西島裕也が登場した途端、「ない!絶対ない!コイツに5年も片想いなんて、ない!」と思ってしまった。
だって宝子はクライアントとして西島の自宅兼事務所を訪問しているのに、西島ときたら起きたばかりの上下スウェット姿で迎えるんだもの。
24ページで“部屋中が煙草のヤニで煮染めたようになっている”と書かれているほどヘビースモーカーなのも嫌だ。

同じ24ページで宝子目線で西島は“自分を必要以上によく見せようという気負いのなさ。出会った瞬間、そこに惹かれたのだ”と表現されている。
恋は盲目だが5年も西島を良いように見られるのは凄いわ。
フリルやレースが似合う可憐な容姿にローラアシュレイみたいな可愛い物が好きな宝子と西島なんて水に油よ~。

それにしても、西島の為に色々行動しているうちに殺人事件を解決したり、詐欺師を捕まえようとしたり、思い詰めて殺人を犯そうとしている人を止めたりと、宝子はまるで探偵のようだ。
このバイタリティーがあれば西島に告白する勇気も出そうだが出ない。
宝子は時間と労力の使い方を間違えていると思う。


彼氏いない歴=年齢の宝子を気にかける<プリンセス・トイ事業部>の面々。
147ページで西島の好みのタイプを知ろうとして、榎木田が「これだけは嫌ってタイプ」を質問する。
それに対する西島の回答がむごい。
「あまりにも経験がないタイプはちょっと駄目だなあ。

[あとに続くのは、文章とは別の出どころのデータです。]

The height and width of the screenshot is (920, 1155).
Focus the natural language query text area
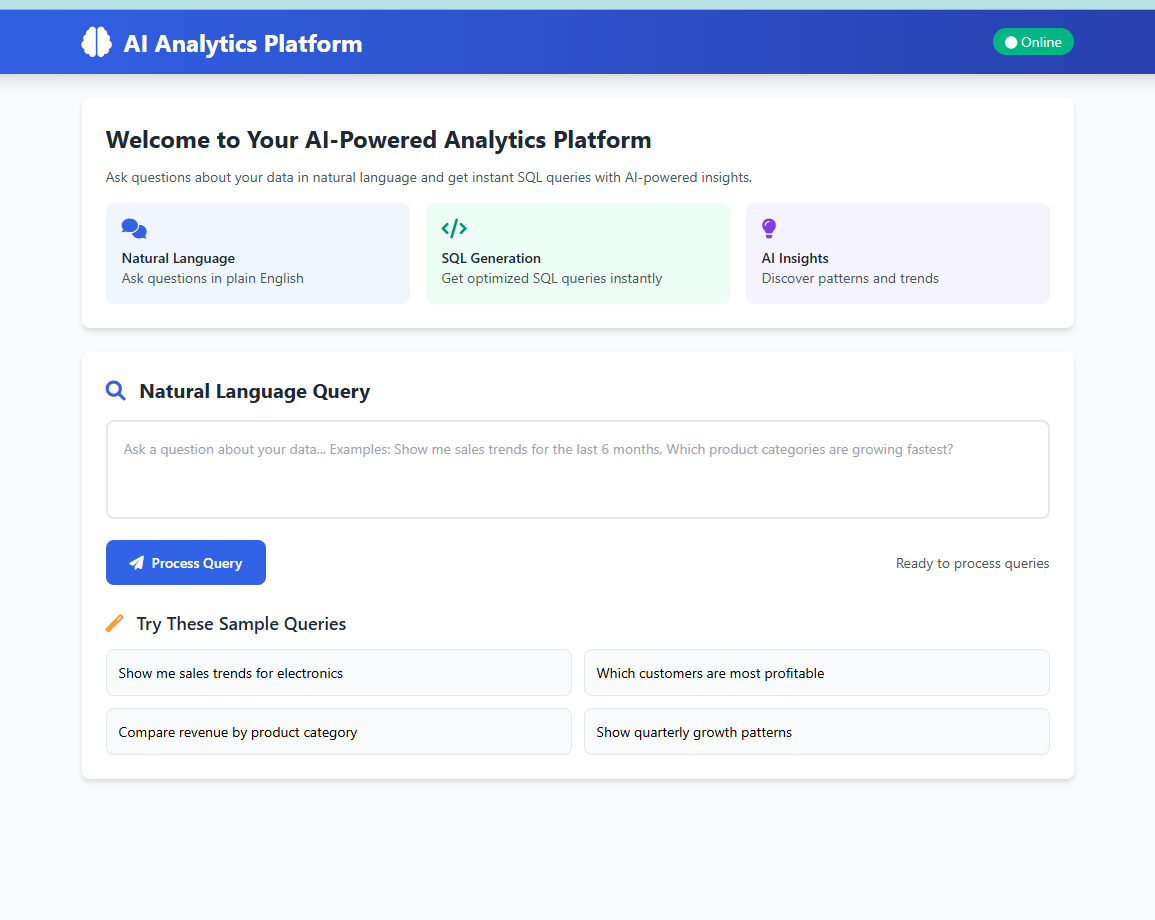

重そうで。俺自身こんなんだから、責任が持てないっていうか」
これを聞く宝子の気持ちを想像すると涙がちょちょぎれるわ。

と言うか、西島は本当に宝子の気持ちに気づいていないのだろうか?
普通気づかない?気づくよね?気づきますとも!
わざと遠回しに予防線張ってるようにしか思えないんだけど。
宝子は西島に関わるほどに不幸になっている気がする。

そんなこんなで前半は西島の為にバイタリティーにあふれる宝子の様子を楽しめる。
後半は、もういっそ押し倒せば良かったじゃんと思うくらい西島なんかの為に何年も時間を無駄にした宝子は、玩具のアイデアが枯渇。
宝子が不毛とも思える駄目男への恋にどうやって決着をつけるのかを中心にストーリーが展開される。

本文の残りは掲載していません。